Given data:
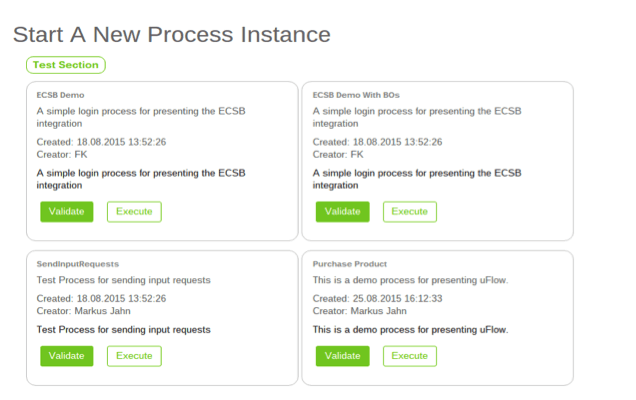Click the Test Section tag
636x400 pixels.
point(66,65)
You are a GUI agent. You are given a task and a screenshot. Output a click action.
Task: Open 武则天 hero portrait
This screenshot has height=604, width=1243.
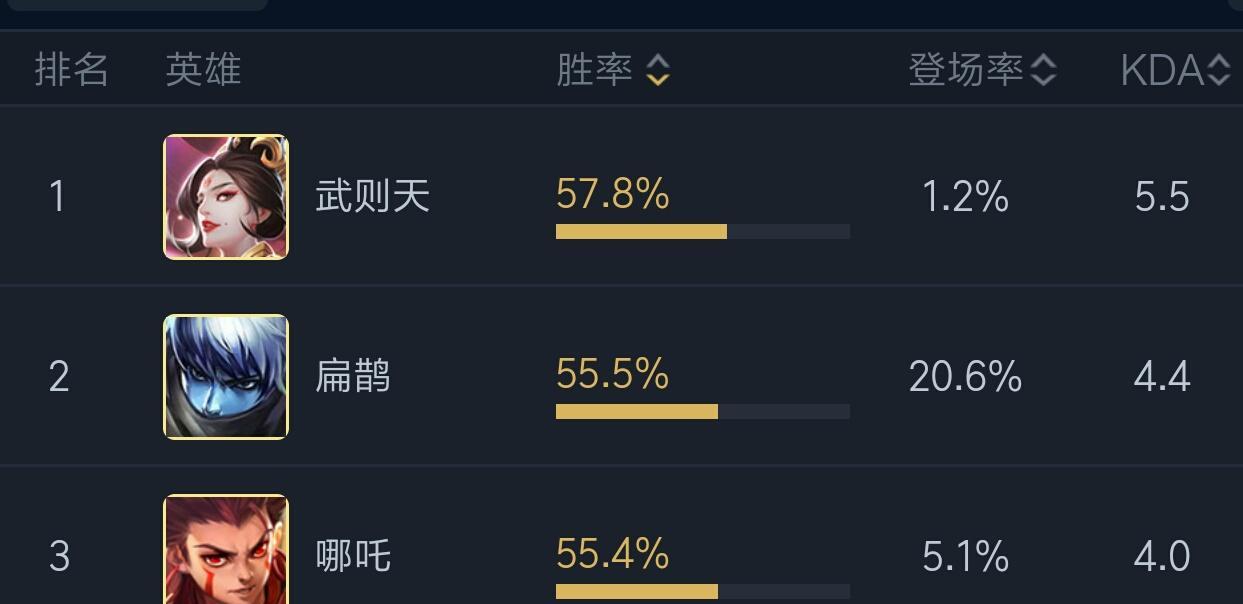click(226, 197)
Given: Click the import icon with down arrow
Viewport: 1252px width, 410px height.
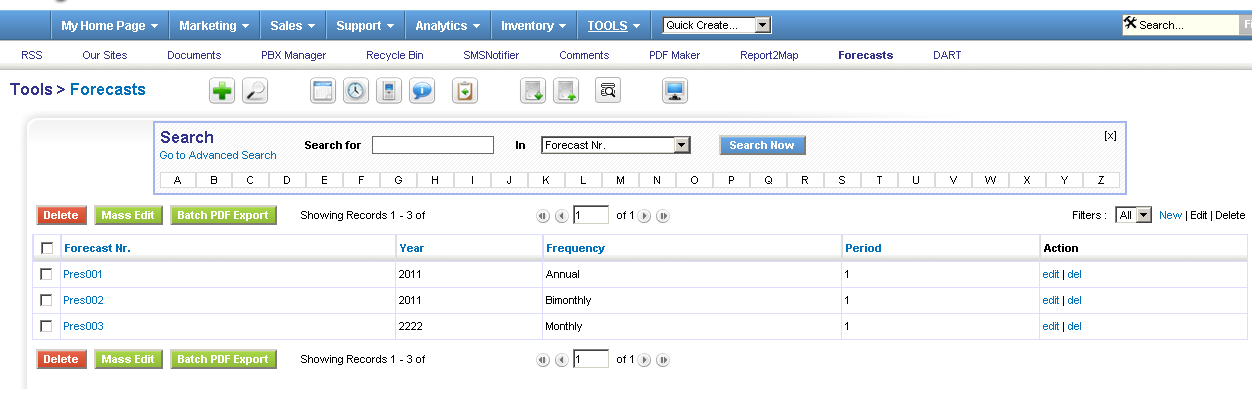Looking at the screenshot, I should [533, 91].
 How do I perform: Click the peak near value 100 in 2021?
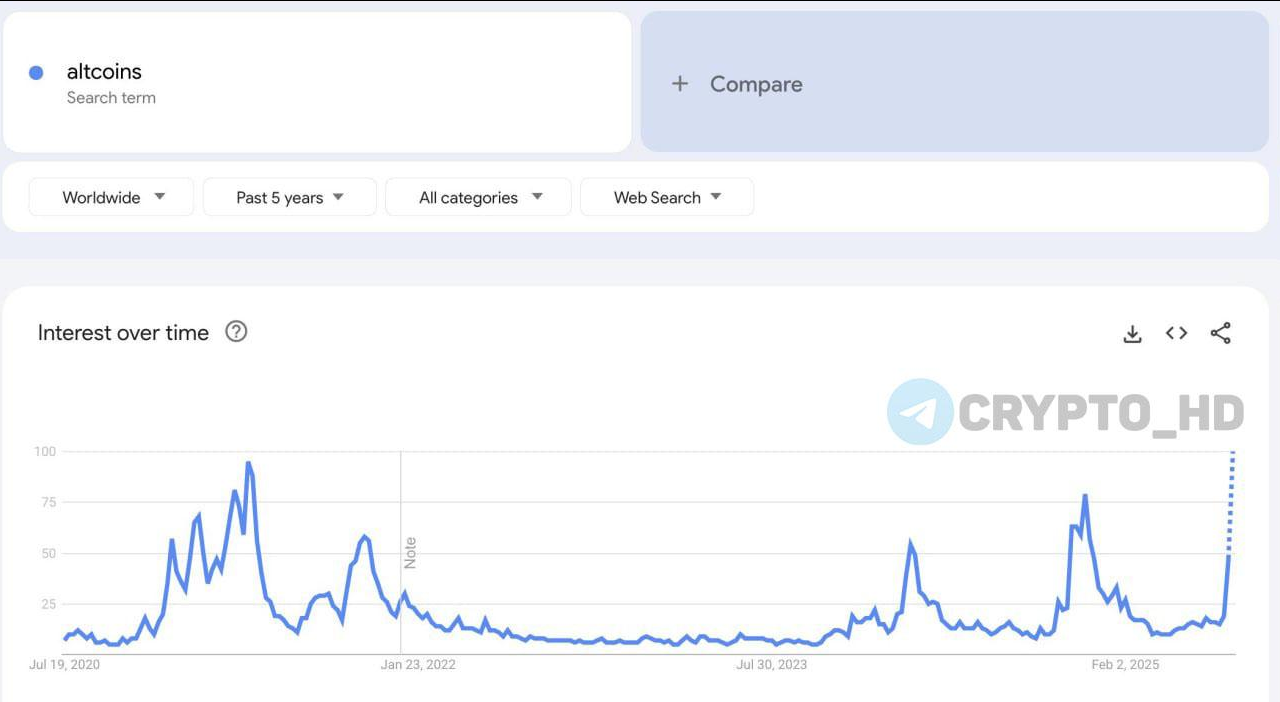(249, 465)
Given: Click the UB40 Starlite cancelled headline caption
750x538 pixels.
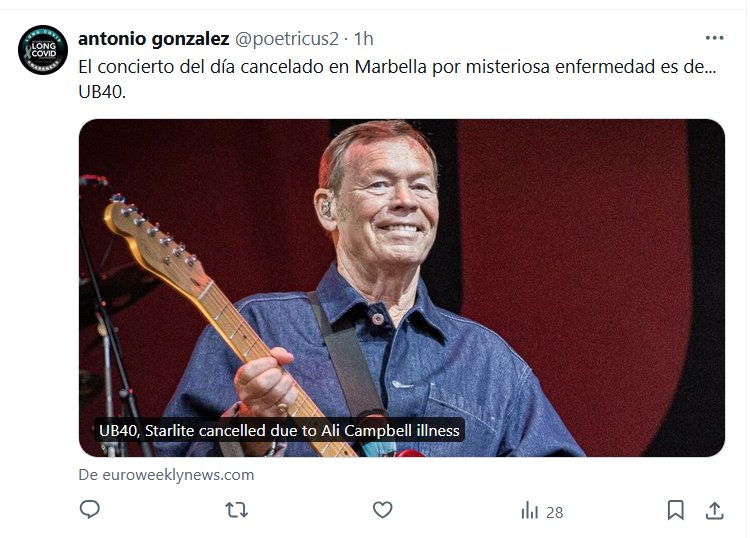Looking at the screenshot, I should click(x=279, y=430).
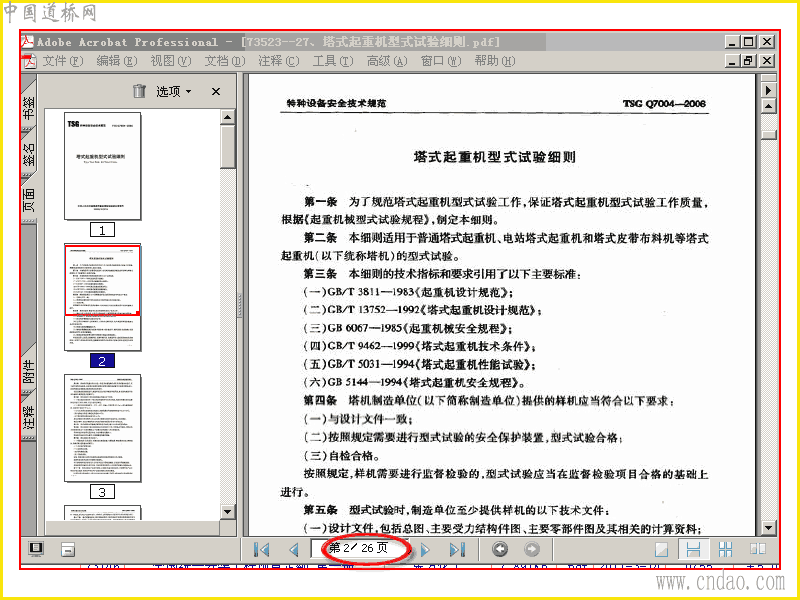
Task: Jump to last page button
Action: coord(457,549)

What you have to do:
Repeat word for word the lines from the one holding "You are a GUI" through the last line of the listing above, including both ends. Drop the pictures.

Completed task:
You are a GUI agent. You are given a task and a screenshot. Output a click action.
Task: Open 武则天 hero portrait
This screenshot has height=604, width=1243.
click(226, 197)
Given: Click the import icon with down arrow
Viewport: 1252px width, 410px height.
Looking at the screenshot, I should [533, 91].
 How do I perform: Click the peak near value 100 in 2021?
(249, 465)
Given: Click the UB40 Starlite cancelled headline caption
750x538 pixels.
Looking at the screenshot, I should click(x=279, y=430).
Task: Jump to last page button
Action: coord(457,549)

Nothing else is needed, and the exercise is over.